Gene profiling of narrowband UVB-induced skin injury defines cellular and molecular innate immune responses
Gene Expression Profiling
The acute response of human skin to UVB radiation has not been fully characterized. We sought to define the cutaneous response at 24 hours following narrowband UVB (NB-UVB, 312-nm peak), a therapeutically relevant source of UVB, using transcriptional profiling, immunohistochemistry, and immunofluorescence. There were 1,522 unique differentially regulated genes, including upregulated genes encoding antimicrobial peptides (AMPs) (S100A7, S100A12, human beta-defensin 2, and elafin), as well as neutrophil and monocyte/dendritic cell (DC) chemoattractants (IL-8, CXCL1, CCL20, CCL2). Ingenuity pathway analysis demonstrated activation of innate defense and early adaptive immune pathways. Immunohistochemistry confirmed increased epidermal staining for AMPs (S100A7, S100A12, human beta-defensin 2, and elafin). Inflammatory myeloid CD11c(+)BDCA1(-) DCs were increased in irradiated skin, which were immature as shown by minimal colocalization with DC-LAMP, and coexpressed inflammatory markers tumor necrosis factor (TNF) and TNF-related apoptosis-inducing ligand in irradiated skin.
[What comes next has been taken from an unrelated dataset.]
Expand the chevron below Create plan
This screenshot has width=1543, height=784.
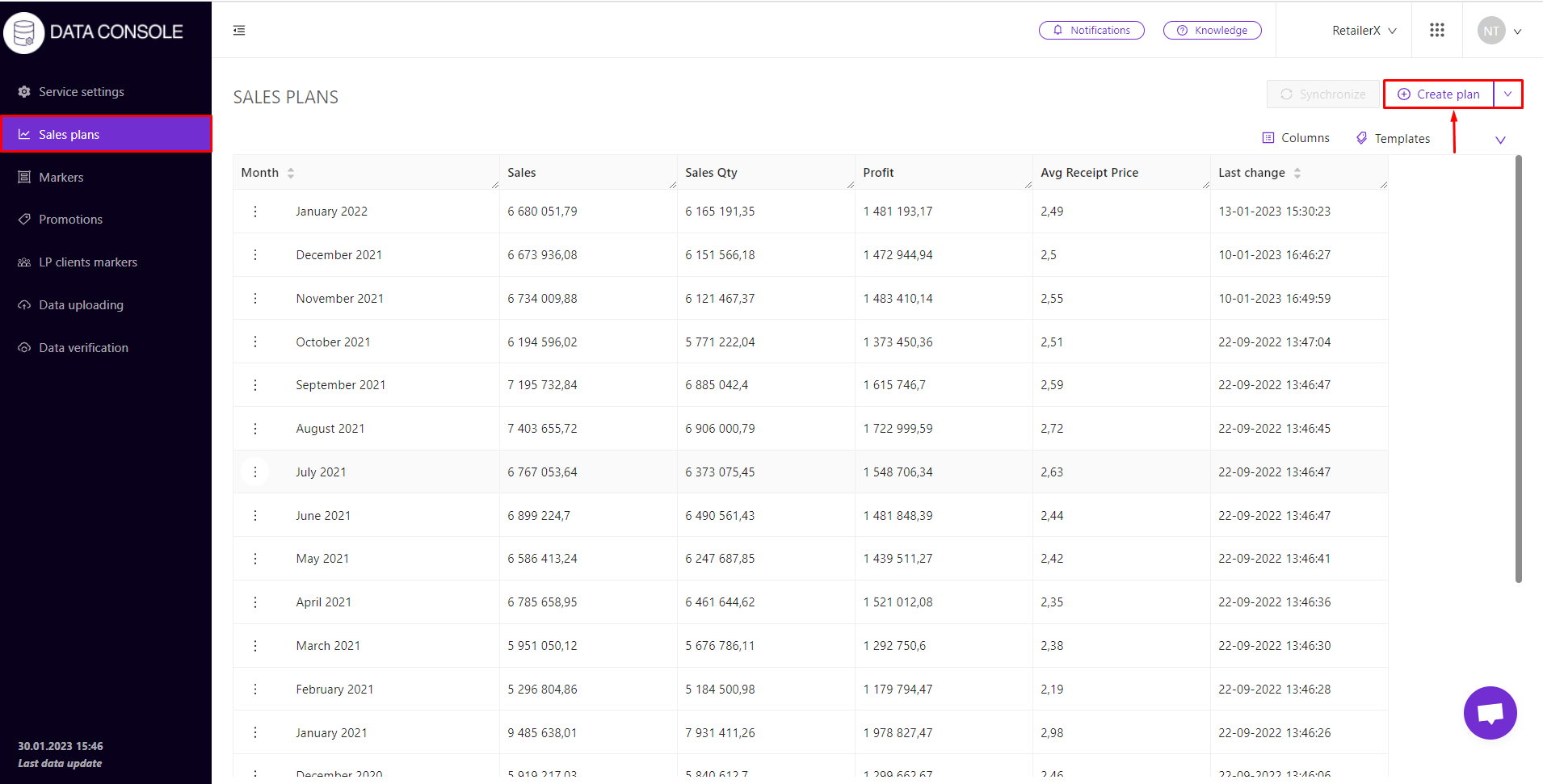point(1500,140)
There were increased BDCA3(+) DCs, a cross-presenting DC subtype with immunosuppressive functions, and these cells have not been previously characterized as part of the response to UVB. These results show that the acute response of human skin to erythemogenic doses of NB-UVB includes activation of innate defense mechanisms, as well as early infiltration of multiple subtypes of inflammatory DCs, which could serve as a link between innate and adaptive immunity.